In much the same way the sand box, playground, and games are preparation for grown-up activity in Reality, Reality itself is a training ground and jumping-off point for many forms of art.
You could say story is reality on steroids. However difficult, threatening, dangerous Reality is--and there are many harrowing examples of Reality meriting all these attributions--story, by its organic nature, is always a step ahead. Someone, a character chosen for some particular vulnerability or some personal goal or, indeed, a combination of these traits, is set in motion, spring wound to the most tight position. The wound-up character is then set loose in something resembling a maze, where there are not only obstacles but obstacles eager to impede the striver in its midst.
'You are beset with examples for story set in motion, a lab rat turned loose in a maze, a rodent trying to escape from a predator, a cartoon roadrunner trying to avoid and evade a cartoon coyote, to name a scant few.
With this observation in mind, you are programmed to look for events in which story can be implemented by making a few tweaks to a more quotidian situation.

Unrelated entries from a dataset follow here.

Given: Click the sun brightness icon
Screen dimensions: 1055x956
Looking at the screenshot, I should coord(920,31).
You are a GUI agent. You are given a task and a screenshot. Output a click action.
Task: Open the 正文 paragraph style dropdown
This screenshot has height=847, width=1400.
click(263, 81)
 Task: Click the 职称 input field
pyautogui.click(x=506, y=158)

Sometimes for the fun of practice, you take something of mind numbing ordinariness, such as deciding what to have for breakfast, then see how quickly you can tweak that situation into a story that progresses toward a point which, having been reached, then passed, cannot be called off.
Such exercises seem fair in the same sense of moral fairness that a musician practicing for two hours a day seems fair, a basketball player shooting seven hundred fifty free throws a day seems fair, an artist sketches the human figure or the figure of some animal or perhaps still life every day seems fair.

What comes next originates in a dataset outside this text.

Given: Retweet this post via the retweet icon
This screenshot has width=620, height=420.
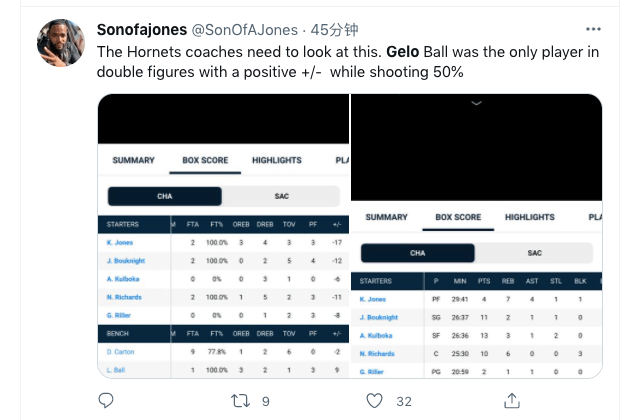Looking at the screenshot, I should coord(240,401).
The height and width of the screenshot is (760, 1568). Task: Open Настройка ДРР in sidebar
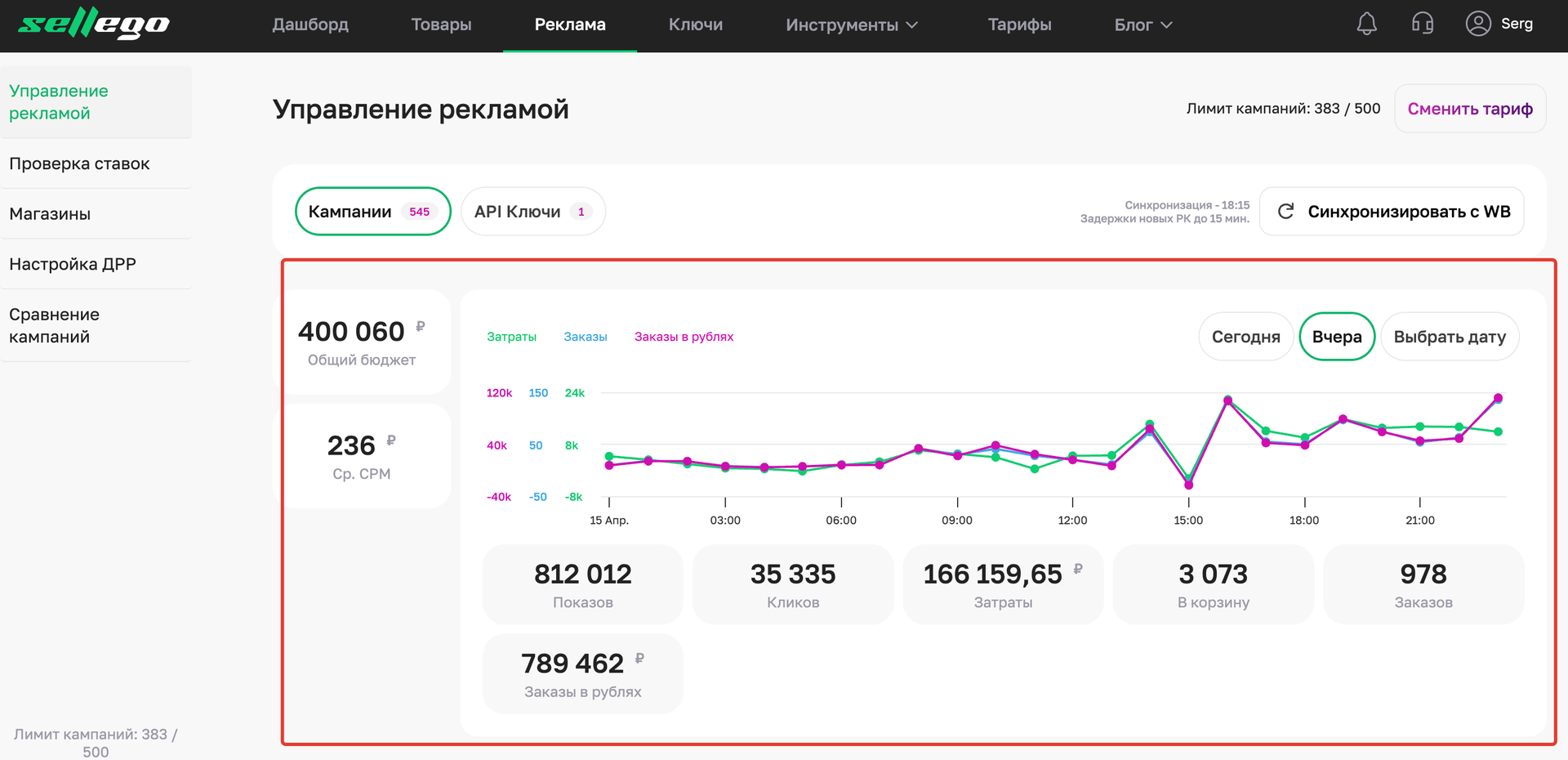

We practice to excel at something in Reality in order to be able to fictionalize the outcome and very possibly the consequences of the outcome.
In some cases, the writer is asked by admiring fans how story ideas are arrived at, as though the writer comes equipped with some genome that allows a constant access to story. Whether the writer is aware of the related performance, the writer is in essence tightening the screws on the protagonist, inventing obstacles, enemies, and legions of individuals who are opposed on some basis of logic, religious belief, or aesthetic.
However grueling life may be for a particular person, it is rarely as relentless in its regard to the principal character, he or she who stands in the forefront of a story. However vexing the consequences of running the gauntlet of Reality, the consequences must in one way or more be worse in story in order for the reader to be able to distinguish between the two.
How is this possible? If the story does not in some convincing way resemble reality, it is seen as improbable, fable-like. Yet if it seems too fanciful, readers will be able to say that this narrative could never have happened in Reality.
High school debating teams, taking on the clash of the dramatic as opposed by the fictional, produce entry-level drama, which is in its way necessary if only to help us along the path to more sophisticated plateaus. Story is sinewy, its tendrils able to reach for us when we least suspect because of the way it applies stress in such a generous, evenhanded way.
At the precise moment we arrive at a place where one of the characters pays tribute to misfortune, which cannot, the character insists, push matters one additional degree toward the disastrous, we are seized with the awareness of yet another tsunami of disaster on the way.
When suspense and tension no longer have effect on us in a particular story, we are still not out of the woods because there is always one more disaster. This disaster arrived in the guise of surprise. After we've read to the equivalent of act one, we are imbued enough in the story that we read ahead, awaiting a disaster coming from somewhere. Surprise and disaster have run off to marry.
If that isn't enough, there is always discovery. Something is found, which is often a surprise discovery, revealing something that shifts the potential consequences to a different level.
Just when we thought we had a clear picture of the characters and their motives, discovery arrives unannounced, bearing the worst news for one or more of the individuals in the story, and much the best news for the readers.